### Teks Pilihan:

****************************************

Reporter: Dina Mirayanti Hutauruk | Editor: Tendi Mahadi
KONTAN.CO.ID - JAKARTA. Jumlah nasabah bank yang terganggu pandemi virus corona (Covid-19) cukup besar. Kementerian keuangan mencatat, restrukturisasi kredit di segmen Usaha Mikro, Kecil dan Menengah (UMKM) sudah mencapai Rp 75,05 triliun.
Empat bank pelat merah menurut catatan Otoritas Jasa Keuangan (OJK) sudah melakukan restrukturisasi sebesar Rp 28,7 triliun hingga akhir Maret 2020 dari 168.479 debitur. Jumlah tersebut masih berpotensi naik mengingat pandemi ini belum kelihatan kapan akan berujung.
Baca Juga: Bisnis cash management BNI dan BRI tumbuh di tengah pandemi corona
OJK telah melonggarkan aturan restrukturisasi untuk kredit maksimal Rp 10 miliar yang terdampak Covid-19. Dengan relaksasi itu, kualitas aset perbankan akan terjaga karena kredit yang direstrukturisasi akan otomatis masuk kategori lancar.
Cara restrukturisasi bisa dilakukan melalui penurunan suku bunga, perpanjangan jangka waktu, pengurangan tunggakan pokok, pengurangan tunggakan bunga, penambahan fasilitas kredit dan konversi kredit menjadi penyertaan modal sementara. Biaya restrukturisasi itu akan menambah beban bank dan bisa mengganggu likuiditas.

****************************************

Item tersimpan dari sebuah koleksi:

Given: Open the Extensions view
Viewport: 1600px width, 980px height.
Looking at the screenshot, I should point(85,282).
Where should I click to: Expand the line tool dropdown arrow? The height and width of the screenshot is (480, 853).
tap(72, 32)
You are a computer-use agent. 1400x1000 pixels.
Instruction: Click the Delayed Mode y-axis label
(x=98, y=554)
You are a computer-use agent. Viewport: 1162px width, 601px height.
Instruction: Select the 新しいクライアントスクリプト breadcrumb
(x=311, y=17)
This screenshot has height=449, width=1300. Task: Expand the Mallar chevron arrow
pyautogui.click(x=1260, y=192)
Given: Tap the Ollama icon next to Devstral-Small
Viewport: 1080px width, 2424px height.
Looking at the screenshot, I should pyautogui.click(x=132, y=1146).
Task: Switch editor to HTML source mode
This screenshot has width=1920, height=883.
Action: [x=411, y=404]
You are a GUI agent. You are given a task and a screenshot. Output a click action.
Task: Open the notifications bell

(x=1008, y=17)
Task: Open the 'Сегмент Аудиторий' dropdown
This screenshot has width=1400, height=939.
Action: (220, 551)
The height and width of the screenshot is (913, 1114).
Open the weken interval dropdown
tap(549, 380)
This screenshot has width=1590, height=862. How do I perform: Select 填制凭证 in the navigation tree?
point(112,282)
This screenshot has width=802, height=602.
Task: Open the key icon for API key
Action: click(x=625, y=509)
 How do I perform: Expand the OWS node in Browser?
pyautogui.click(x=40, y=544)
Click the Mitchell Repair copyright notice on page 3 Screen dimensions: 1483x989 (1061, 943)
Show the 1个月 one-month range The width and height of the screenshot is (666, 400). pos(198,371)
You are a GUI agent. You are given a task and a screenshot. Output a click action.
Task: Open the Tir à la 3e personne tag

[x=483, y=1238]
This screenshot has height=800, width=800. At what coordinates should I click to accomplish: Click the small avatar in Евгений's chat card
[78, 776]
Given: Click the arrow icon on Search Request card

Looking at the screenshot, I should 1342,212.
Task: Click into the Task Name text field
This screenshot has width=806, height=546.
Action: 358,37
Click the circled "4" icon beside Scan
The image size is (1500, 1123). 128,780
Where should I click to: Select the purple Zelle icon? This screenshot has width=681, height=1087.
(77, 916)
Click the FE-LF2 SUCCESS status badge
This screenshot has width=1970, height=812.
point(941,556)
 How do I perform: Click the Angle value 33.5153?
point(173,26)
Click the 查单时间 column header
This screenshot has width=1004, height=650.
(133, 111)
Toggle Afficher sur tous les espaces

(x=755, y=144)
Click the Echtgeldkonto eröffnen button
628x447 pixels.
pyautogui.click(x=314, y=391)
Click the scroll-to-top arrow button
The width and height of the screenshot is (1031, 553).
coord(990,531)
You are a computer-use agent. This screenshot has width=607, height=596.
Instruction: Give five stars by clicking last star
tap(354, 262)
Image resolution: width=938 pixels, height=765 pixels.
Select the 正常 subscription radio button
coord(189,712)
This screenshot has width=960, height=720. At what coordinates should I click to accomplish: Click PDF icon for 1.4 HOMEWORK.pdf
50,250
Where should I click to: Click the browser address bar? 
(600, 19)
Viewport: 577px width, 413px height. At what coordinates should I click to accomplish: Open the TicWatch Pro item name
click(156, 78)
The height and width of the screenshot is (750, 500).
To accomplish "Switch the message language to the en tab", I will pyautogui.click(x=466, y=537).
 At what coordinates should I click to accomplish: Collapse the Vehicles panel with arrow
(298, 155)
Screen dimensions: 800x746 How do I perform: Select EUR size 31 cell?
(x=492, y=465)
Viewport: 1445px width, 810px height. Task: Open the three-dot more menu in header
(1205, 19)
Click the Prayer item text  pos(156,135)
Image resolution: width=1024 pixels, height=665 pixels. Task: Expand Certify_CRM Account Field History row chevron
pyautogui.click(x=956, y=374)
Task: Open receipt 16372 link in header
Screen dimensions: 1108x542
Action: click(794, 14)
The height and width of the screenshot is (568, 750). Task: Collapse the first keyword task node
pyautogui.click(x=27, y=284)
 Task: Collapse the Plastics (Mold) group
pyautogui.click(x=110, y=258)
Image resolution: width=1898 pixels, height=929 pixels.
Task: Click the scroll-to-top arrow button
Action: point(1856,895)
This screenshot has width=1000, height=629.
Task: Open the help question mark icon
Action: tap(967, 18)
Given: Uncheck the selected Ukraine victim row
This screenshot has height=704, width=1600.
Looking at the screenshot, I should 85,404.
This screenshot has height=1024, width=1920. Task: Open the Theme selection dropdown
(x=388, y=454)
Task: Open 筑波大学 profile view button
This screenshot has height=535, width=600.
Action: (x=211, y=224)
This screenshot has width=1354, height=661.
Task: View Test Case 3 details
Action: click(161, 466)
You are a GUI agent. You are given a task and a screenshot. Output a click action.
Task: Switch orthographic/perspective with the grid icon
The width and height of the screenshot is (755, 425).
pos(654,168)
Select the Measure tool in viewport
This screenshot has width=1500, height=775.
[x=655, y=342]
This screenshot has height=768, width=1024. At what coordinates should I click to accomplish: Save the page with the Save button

****************************************

### Tugas:
Lanjutkan artikel tentang restrukturisasi kredit bank selama pandemi Covid-19, mulai setelah kalimat terakhir yang ditampilkan.

### Hasil Latihan:
Direktur Riset Center of Reform on Economics (CORE) Indonesia Piter Abdullah menilai kondisi perbankan Indonesia saat ini masih cukup kuat. Kondisi Indonesia saat ini belum mengalami krisis dan likuiditas bank masih cukup sehat.
Kondisi ekonomi saat ini belum mengalami krisis. Oleh karena itu, ia menekankan tidak bisa menyamakan stimulus pandemi Covid-19 yang dilakukan pemerintah dengan program penyehatan perbankan pada saat krisis moneter tahun 1998, apalagi membandingkannya dengan BLBI. "Saat ini kita belum krisis. Sedangkan tahun 1998, perbankan sudah ambruk dan BLBI merupakan talangan atas rush ke sektor perbankan itu," jelas Piter pada Kontan.co.id, Rabu (8/4).
Baca Juga: Operasional BCA dan CIMB Niaga di Jakarta tetap normal saat PSBB diberlakukan
Menurutnya, langkah yang diambil pemerintah dengan mengeluarkan stimulus sebesar Rp 405 triliun untuk mitigasi dampak Covid-19 sudah sangat benar agar kondisi ekonomi tidak kian memburuk. Pelonggaran aturan restrukturisasi kredit yang dilakukan juga bukan karena perbankan mengalami krisis tetapi untuk mencegah kredit bermasalah yang bisa menimbulkan beban yang besar ke depan.
Bank BRI memperkirakan potensi restrukturisasi kredit yang akan dilakukan bank ini ke depan masih cukup besar jika melihat kondisi yang terjadi saat ini. Langkah restrukturisasi itu harus dilakukan untuk membantu usaha nasabah yang pada akhirnya akan membantu kinerja perseroan secara keseluruhan.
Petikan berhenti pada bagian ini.